◆ Task prompt ◆
Starting with the line that contains "Passages couverts (990, 564)" and stopping after the line that contains "türkü (176, 2552)", return each line below exactly as written, with no others.

[Opening Supplied entries section]

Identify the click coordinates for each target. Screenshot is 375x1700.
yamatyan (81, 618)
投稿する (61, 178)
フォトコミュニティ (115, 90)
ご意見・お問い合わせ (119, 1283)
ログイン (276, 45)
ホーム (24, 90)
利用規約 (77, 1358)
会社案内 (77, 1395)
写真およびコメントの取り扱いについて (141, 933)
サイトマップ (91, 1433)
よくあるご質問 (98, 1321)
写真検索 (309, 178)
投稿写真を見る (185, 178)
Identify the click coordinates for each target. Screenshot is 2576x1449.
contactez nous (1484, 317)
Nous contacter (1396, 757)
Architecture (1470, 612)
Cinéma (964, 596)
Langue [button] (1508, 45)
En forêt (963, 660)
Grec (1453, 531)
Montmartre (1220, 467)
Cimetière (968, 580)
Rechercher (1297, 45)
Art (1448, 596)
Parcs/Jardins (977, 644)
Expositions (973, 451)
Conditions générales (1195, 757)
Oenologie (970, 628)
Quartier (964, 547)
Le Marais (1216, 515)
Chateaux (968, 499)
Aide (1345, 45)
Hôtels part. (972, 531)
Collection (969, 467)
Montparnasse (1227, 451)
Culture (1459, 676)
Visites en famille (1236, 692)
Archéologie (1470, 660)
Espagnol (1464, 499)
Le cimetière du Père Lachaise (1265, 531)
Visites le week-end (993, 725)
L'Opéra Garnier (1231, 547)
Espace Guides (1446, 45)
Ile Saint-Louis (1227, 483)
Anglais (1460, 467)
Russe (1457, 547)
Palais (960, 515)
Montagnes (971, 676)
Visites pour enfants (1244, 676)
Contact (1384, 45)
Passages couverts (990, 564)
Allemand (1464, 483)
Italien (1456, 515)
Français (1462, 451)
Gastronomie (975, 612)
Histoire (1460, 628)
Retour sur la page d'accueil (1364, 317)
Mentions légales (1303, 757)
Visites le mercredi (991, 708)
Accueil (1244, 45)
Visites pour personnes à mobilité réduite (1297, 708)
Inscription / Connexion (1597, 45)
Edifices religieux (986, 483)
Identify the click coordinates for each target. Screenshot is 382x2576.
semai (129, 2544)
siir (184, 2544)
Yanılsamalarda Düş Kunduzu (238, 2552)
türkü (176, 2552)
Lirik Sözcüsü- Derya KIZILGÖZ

[Closing Supplied entries section]

◆ Solution to this exercise ◆
Passages couverts (990, 564)
Allemand (1464, 483)
Italien (1456, 515)
Français (1462, 451)
Gastronomie (975, 612)
Histoire (1460, 628)
Retour sur la page d'accueil (1364, 317)
Mentions légales (1303, 757)
Visites le mercredi (991, 708)
Accueil (1244, 45)
Visites pour personnes à mobilité réduite (1297, 708)
Inscription / Connexion (1597, 45)
Edifices religieux (986, 483)
Identify the click coordinates for each target. Screenshot is 382x2576.
semai (129, 2544)
siir (184, 2544)
Yanılsamalarda Düş Kunduzu (238, 2552)
türkü (176, 2552)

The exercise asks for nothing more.